Saturday, March 30, 2013

SHU (Hand Loom Woolen Fabric) (Chitral-Pakistan)

Shu is a major product of the cottage industry in chitral  Shu is also called Patti. It is a hand-spun, hand-woven, hand-loom fabric made of sheep’s wool. The wool used to make Shu can be knitted, woven into a fabric or used for embroidery and embellishment.


Shu is usually produced in lengths of 20 yards and between 12 to 14 inches wide. It comes in natural shades of white, gray, black and brown, and the distinctive walnut-dyed, red. The fabric is felted after weaving which ensures that as well as being light and warm, it is also wind-proof. 


Because of its purely natural and organic origins It is highly in demand, not only in Pakistan but in entire world' Shu's products are used in various forms. Knitted items includes hats, coats, bags, gloves, socks, shawls, blankets,gowns, stoles, sweaters, vests, and ponchos.






Shu has a rich background of indigenous knowledge and skill in every stage of its production Shu has a rugged texture, and a unique look and feel, there will always be a difference in the shade of each individual item.  There are many women involved from all over Chitral in the Shu sector and women artisans are playings a vital role in making of Shu.


In the remote past it was one of the basic needs of the people for making garments and quilts. Some of the early products of this handicraft was Zhil (quilt) and paitawa (wrapper on legs). Then long shirts named raghz were introduced. With the passage of time the skilled hands of Chitral women began to make more varieties. All these garments were made of Shu and every household used to be self sufficient in making these types of clothings. Large white blankets called Thakht were gifted to brides at the time of wedding.


There are many phases of making of SHU. Wool is the basic ingredient in the making of Shu. It is obtained from the backs of the small, local and unique breed of sheep in Chitral called Kailey.

A tool called a Sareel is used to shear the hair from the back of the sheep in a very traditional manner. This shearing process is called Brainik. 


The wool is normally available in four natural colors: black, white, grey and brown. A reddish color is achieved by dying the wool in walnut hulls. Walnut dyeing is called Roik.


There is a moisture and grease in the wool when it is obtained from the sheep, a fine quality of white soil called Puchuti is mixed with the wool before carding which removes the moisture from the wool and allows the fiber to be separated.

Supplied material:
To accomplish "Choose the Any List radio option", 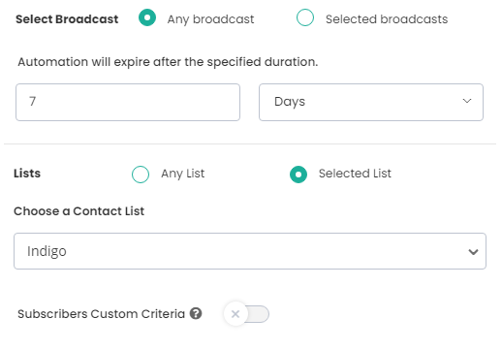I will (x=141, y=175).
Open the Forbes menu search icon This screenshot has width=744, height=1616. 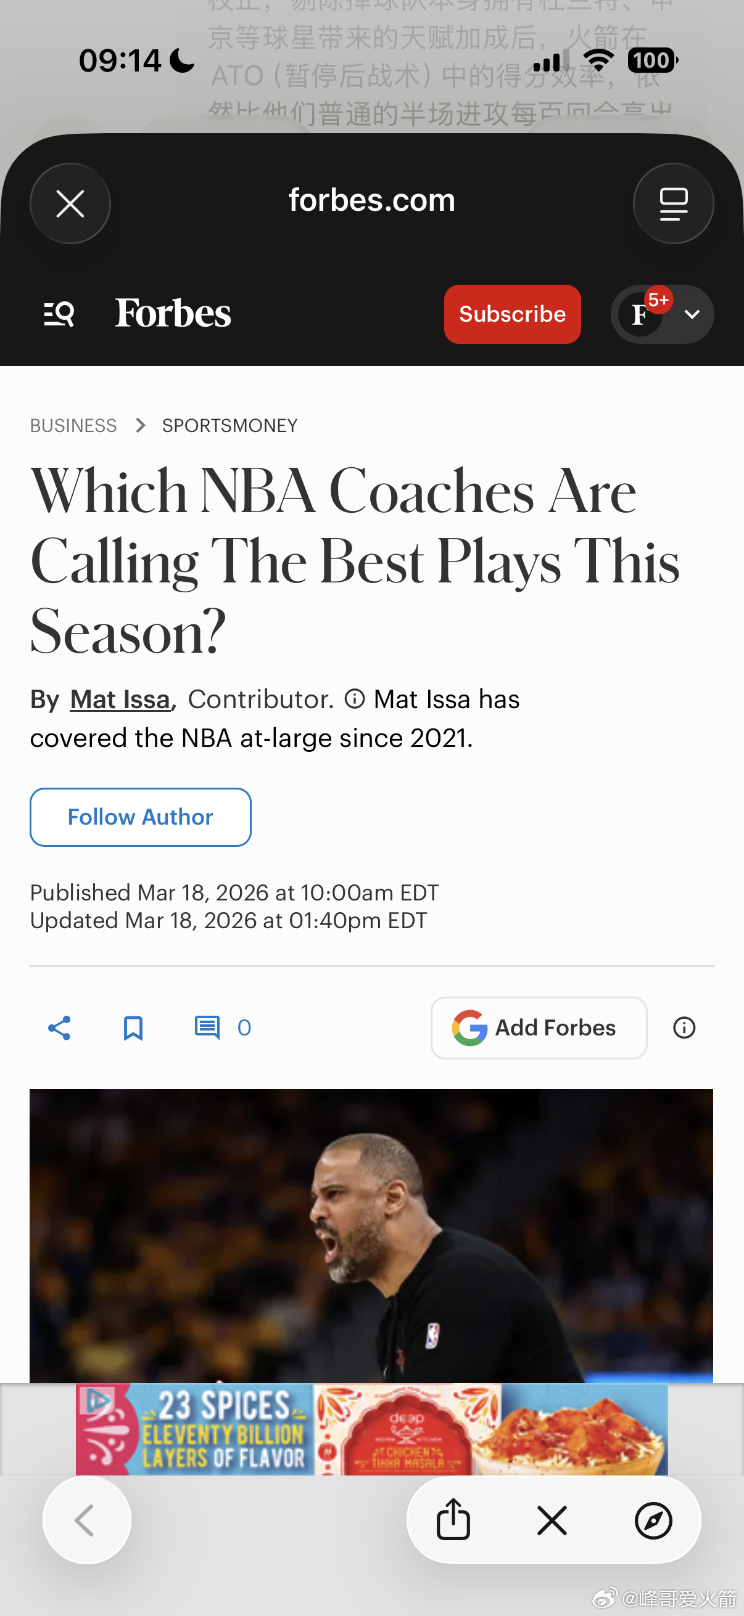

Directions:
What comes next in the piece on Shu, the hand-loom wool fabric of Chitral? Write its continuation, starting after the sentence about mixing Puchuti with the wool before carding.

Task answer:
After carding, the wool is distributed among the women members of the family for teasing. A handful of wool is called Dappi when it is in the process of teasing. After finishing these are passed on to the spinner.


Women spin the wool on a spinning wheel. Thread for Shu is made in two varieties. The single-ply thread for warp is called Tone.


Wore is rolled on a Thasurak by the spinner, ready for weaving. Thasurak Daru is a bobbin. It is an 8-10 long hollow piece of wood with a 1/4 diameter. It is used to hold rolls of single-ply thread in the boat shuttle for weaving.


Maku is an oval-shaped wooden boat shuttle, with sharp edges at both ends. It has an empty abdomen with holes to facilitate the fitting of the thasurak inside. It has a hole for the passage of thread. The weaver rotates it left to right for weaving. Maku is the most delicate and beautiful piece among the spinning and weaving tools. Tone is kept in Phani, a large cone-shaped ball wrapped onto a stick until it is rolled as a thread ball called Pindalu. Beaming/warping- the weaving preparation process before warping the thread through the heddle of the loom so that the threads do not tangle.The tone is warped on the heddle of the hand loom by the spinner or a skilled woman.

Weaving is always done by a man. He processes the wool on a handloom. The best quality of Shu in Chitral is called Moghekan 

After weaving, the Shu is washed. It is felted in hot spring water (Garam Chashma), where it is washed and beaten with a stick to make the fibers cling together and produce a wind proof finished fabric.

After washing, the Shu is twisted around a wooden rod which is fixed into a stone wall. The other end of the rod, which is not attached to anything, is turned around to squeeze all the excess water from the material.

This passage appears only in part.